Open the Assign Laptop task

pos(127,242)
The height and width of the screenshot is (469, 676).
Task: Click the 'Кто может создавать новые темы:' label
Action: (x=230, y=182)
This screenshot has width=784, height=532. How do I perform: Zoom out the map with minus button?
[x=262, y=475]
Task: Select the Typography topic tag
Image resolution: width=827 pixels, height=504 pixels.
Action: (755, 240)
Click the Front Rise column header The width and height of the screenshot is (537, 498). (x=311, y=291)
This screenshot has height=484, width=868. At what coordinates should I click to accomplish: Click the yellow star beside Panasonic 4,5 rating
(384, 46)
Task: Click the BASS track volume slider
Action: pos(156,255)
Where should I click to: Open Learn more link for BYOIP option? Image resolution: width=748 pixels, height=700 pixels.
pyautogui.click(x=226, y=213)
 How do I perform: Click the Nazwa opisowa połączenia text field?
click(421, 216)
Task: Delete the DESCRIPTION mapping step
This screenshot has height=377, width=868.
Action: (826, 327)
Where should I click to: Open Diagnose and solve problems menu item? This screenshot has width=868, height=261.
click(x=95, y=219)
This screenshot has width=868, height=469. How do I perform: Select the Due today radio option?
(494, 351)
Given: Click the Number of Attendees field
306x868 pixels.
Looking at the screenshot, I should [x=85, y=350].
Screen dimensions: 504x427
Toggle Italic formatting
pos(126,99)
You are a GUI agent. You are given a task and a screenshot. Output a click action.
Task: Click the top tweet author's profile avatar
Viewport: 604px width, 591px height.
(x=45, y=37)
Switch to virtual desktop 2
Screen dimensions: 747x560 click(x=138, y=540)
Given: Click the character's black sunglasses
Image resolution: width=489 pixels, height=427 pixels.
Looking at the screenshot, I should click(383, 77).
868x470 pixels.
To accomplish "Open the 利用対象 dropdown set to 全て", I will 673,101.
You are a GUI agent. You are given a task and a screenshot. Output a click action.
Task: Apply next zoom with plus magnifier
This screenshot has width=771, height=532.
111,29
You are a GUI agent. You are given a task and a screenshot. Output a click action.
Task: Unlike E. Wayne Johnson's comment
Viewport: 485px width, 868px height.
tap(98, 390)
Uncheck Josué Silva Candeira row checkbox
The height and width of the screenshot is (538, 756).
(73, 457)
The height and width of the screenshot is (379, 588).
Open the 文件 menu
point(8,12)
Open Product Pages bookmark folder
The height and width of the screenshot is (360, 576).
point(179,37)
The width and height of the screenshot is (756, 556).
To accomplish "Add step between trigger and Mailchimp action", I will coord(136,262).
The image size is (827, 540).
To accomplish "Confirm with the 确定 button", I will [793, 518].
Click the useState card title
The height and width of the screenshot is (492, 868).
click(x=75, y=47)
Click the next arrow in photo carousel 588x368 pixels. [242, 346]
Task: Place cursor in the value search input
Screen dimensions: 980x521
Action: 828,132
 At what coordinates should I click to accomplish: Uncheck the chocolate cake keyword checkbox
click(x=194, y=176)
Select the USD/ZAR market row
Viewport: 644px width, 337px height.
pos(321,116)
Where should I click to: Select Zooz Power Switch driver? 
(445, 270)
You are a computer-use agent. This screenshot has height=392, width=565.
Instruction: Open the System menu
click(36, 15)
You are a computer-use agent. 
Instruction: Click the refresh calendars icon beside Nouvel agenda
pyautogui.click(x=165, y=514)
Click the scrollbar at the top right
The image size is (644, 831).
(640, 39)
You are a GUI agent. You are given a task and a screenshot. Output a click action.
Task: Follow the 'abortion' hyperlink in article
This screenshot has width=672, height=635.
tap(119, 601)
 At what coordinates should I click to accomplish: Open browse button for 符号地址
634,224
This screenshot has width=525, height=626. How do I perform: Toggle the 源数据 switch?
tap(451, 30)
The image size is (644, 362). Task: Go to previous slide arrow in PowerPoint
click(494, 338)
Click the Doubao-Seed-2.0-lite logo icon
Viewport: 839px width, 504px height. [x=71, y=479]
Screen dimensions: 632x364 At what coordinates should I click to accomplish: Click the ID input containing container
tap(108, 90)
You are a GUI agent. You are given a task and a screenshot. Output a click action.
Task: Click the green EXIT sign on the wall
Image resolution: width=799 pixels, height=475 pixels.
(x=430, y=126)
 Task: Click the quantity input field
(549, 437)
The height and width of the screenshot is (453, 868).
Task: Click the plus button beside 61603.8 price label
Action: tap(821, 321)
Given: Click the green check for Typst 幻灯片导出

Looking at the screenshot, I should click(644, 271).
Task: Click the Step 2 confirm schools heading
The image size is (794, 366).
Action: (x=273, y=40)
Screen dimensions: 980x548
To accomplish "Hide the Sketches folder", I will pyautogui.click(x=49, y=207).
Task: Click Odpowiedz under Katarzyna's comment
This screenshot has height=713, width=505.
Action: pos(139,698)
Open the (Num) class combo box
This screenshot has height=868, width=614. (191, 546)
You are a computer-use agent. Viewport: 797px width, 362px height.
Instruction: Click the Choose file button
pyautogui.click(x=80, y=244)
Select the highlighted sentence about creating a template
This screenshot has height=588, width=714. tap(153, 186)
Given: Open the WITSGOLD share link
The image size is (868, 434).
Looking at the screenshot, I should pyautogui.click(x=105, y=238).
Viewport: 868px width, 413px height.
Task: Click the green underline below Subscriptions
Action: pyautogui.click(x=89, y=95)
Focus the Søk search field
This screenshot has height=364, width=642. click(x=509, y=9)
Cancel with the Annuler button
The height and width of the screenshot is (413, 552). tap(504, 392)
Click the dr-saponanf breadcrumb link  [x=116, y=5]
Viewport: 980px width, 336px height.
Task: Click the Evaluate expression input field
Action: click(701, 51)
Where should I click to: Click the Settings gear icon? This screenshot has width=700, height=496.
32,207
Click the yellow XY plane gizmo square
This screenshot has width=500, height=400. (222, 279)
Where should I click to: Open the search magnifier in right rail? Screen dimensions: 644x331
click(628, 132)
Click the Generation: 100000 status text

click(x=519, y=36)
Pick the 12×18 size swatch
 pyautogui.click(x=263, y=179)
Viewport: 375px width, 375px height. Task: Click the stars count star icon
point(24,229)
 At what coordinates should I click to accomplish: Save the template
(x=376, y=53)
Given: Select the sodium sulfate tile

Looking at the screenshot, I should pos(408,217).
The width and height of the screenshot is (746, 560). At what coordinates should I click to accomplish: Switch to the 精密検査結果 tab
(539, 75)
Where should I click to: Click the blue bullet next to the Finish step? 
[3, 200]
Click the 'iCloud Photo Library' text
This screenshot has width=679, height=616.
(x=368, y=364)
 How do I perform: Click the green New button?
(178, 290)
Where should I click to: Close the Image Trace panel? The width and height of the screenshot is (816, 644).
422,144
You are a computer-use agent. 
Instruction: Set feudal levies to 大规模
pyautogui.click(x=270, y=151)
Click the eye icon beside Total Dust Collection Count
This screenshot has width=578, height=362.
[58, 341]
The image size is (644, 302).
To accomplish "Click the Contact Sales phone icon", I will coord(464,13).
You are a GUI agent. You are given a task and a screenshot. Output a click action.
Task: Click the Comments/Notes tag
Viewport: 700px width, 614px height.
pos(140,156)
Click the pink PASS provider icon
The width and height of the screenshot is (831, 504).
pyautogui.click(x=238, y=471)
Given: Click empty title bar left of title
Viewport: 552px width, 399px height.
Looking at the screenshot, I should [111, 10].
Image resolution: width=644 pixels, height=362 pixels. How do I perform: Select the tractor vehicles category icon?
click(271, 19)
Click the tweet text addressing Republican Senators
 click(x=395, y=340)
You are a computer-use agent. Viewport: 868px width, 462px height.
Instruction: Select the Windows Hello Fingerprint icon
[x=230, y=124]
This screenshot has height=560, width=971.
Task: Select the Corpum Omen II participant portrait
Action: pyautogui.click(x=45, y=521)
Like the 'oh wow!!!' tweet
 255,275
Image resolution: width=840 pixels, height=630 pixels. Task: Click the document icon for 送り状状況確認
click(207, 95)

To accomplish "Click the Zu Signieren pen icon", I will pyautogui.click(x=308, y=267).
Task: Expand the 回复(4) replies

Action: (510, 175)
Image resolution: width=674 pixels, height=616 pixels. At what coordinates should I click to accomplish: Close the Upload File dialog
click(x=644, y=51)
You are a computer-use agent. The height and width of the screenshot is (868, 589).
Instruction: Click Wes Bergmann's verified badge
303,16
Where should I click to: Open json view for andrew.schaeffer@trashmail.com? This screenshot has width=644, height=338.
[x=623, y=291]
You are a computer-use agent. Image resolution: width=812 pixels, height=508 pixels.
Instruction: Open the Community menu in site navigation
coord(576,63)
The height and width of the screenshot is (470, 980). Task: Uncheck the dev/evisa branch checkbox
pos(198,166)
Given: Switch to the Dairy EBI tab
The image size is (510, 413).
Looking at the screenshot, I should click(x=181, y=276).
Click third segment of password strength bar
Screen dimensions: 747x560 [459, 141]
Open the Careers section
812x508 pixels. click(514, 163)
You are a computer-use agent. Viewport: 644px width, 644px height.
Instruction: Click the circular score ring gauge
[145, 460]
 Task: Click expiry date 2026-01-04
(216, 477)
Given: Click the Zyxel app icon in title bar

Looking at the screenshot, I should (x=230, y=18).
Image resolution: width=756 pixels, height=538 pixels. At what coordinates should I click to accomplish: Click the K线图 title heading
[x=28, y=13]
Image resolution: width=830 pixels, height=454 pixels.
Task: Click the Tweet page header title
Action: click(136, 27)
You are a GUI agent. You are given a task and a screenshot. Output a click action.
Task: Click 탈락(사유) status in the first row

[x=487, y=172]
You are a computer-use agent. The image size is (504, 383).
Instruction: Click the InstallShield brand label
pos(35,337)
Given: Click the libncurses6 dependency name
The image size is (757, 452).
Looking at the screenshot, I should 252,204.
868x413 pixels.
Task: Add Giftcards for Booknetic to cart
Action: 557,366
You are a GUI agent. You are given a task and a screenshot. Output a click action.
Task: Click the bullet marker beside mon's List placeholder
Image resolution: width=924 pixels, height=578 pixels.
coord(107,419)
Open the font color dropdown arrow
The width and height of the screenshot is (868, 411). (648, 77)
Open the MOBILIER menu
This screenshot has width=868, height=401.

==========

All lines in the listing above between the line with "The image size is (794, 366)." and the line with "Task: Click Odpowiedz", inclusive, should be set down exactly, and no line outside that range.

The image size is (794, 366).
Action: (x=273, y=40)
Screen dimensions: 980x548
To accomplish "Hide the Sketches folder", I will pyautogui.click(x=49, y=207).
Task: Click Odpowiedz under Katarzyna's comment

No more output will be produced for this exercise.